§ ARTICLE
I like your style, but can I call you Ralph, for short?

I love to travel back through time and wonder about how life must have been so long ago. The players in the world were our ancestors. Yes, after all, they are the ones who started this mess. But so many times throughout this history of Earth, there have been notable people and remarkable occurrences. Like, those folks that figured out the deal about putting water and coffee beans together. Or the person who decided we needed ping pong balls.

Anyway, art is one of those historical niches I love to explore. At some point, a person had to decide to mash up some berries and start spreading them on a cave wall, fashioning things like wooly mammoths with long tusks, and bulls with big horns. And art was born.

Great artists came along.

And one of them was born on this date, April 6, 1483. His full name was Raffaello Sanzio da Urbino. But everyone knew him as Raphael, a master painter, and architect.

As a master artist of the High Renaissance, Raphael is best known today for his “Madonnas” and for his large body of work in the Vatican in Rome. This would include one of his best-known works, ‘The School of Athens.’

He was named among the “Trinity” of great masters for that period, which included Michelangelo and Leonardo da Vinci. And, of course, our Raphael. I’ll tell you, though, he always seems to be the afterthought when it comes to the other two and their notoriety. The third wheel. The back burner. But Raphael was better than good.

Isn’t it funny when we look back at history and how those “great” people started out? It always seems that their beginnings were rocky, or tragic, or disparaging.

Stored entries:
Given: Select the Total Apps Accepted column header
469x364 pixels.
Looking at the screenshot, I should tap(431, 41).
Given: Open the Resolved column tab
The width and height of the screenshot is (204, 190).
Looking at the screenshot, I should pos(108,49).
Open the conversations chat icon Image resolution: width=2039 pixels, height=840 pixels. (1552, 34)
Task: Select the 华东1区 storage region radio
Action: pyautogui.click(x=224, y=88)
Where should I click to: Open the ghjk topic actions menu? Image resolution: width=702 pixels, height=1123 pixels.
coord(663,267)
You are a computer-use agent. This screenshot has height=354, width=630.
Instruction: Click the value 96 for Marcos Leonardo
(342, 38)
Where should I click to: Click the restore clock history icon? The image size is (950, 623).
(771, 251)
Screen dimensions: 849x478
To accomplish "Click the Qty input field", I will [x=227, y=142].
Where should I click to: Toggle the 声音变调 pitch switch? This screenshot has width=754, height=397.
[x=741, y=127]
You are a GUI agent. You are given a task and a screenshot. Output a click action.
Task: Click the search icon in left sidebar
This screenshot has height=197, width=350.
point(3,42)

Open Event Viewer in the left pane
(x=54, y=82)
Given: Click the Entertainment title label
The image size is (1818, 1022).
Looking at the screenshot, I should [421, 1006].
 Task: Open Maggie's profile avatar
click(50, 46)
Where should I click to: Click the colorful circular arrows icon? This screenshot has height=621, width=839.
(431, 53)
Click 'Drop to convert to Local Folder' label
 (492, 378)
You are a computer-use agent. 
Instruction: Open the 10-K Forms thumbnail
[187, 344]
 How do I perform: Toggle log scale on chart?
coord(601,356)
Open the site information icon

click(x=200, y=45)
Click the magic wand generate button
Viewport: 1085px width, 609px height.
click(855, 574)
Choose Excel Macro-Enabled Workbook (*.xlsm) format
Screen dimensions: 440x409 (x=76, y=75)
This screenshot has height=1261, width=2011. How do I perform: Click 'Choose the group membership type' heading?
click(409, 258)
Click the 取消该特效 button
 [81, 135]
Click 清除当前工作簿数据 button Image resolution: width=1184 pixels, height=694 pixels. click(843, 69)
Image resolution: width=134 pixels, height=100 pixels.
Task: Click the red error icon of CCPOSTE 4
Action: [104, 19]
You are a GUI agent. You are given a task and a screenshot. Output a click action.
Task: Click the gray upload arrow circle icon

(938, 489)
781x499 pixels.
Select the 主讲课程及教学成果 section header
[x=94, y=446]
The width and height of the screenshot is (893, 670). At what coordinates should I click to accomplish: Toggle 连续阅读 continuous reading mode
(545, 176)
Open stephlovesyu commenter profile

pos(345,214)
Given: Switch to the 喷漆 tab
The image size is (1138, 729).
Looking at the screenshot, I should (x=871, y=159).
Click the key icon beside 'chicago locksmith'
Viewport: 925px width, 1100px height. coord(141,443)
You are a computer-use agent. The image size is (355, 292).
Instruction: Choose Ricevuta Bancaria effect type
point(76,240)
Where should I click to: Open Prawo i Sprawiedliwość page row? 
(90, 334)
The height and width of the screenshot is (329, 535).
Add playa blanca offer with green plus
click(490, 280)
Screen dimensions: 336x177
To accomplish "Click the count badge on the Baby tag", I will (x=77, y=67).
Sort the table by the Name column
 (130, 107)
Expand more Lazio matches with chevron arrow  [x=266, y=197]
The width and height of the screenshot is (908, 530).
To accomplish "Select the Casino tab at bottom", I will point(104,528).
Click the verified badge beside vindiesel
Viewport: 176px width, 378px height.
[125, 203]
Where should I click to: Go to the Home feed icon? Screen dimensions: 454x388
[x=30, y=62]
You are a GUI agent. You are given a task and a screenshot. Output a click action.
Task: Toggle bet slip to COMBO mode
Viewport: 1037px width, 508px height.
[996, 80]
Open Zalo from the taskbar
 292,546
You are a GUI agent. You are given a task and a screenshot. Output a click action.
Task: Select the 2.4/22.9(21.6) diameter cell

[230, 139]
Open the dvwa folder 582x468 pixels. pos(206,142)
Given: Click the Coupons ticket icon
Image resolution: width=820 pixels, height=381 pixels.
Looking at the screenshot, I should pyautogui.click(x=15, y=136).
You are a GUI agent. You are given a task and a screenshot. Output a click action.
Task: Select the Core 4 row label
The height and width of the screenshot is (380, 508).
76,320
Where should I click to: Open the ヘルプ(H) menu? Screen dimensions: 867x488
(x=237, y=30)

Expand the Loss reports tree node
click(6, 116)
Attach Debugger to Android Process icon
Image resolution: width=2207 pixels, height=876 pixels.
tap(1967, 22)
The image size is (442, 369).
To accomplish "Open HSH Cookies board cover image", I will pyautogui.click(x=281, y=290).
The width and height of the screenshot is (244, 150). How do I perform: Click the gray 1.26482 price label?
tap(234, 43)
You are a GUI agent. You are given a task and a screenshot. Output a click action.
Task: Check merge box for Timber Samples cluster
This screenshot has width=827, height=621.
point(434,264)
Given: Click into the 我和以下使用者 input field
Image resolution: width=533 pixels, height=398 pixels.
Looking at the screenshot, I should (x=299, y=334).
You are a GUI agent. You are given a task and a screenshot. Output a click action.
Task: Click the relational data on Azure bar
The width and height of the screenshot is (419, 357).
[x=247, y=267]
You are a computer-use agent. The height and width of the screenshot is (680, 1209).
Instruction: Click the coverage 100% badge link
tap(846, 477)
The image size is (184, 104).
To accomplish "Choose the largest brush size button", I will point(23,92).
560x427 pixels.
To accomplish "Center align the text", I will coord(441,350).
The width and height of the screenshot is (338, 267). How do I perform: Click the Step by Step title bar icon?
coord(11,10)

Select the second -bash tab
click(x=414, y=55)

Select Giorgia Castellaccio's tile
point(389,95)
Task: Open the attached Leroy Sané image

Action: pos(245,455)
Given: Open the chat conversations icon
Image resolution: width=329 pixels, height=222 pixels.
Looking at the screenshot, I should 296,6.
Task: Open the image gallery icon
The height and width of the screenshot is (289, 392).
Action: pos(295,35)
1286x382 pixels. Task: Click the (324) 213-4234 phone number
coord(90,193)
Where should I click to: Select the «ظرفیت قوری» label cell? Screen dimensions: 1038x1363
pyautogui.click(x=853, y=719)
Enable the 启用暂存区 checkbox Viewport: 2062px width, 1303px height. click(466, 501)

§ SHORT TASK
Translate this sentence from the Raphael article into Spanish: "He was named among the “Trinity” of great masters for that period, which included Michelangelo and Leonardo da Vinci."

§ WRITTEN ANSWER
Fue nombrado entre la «Trinidad» de grandes maestros de ese período, que incluía a Miguel Ángel y Leonardo da Vinci.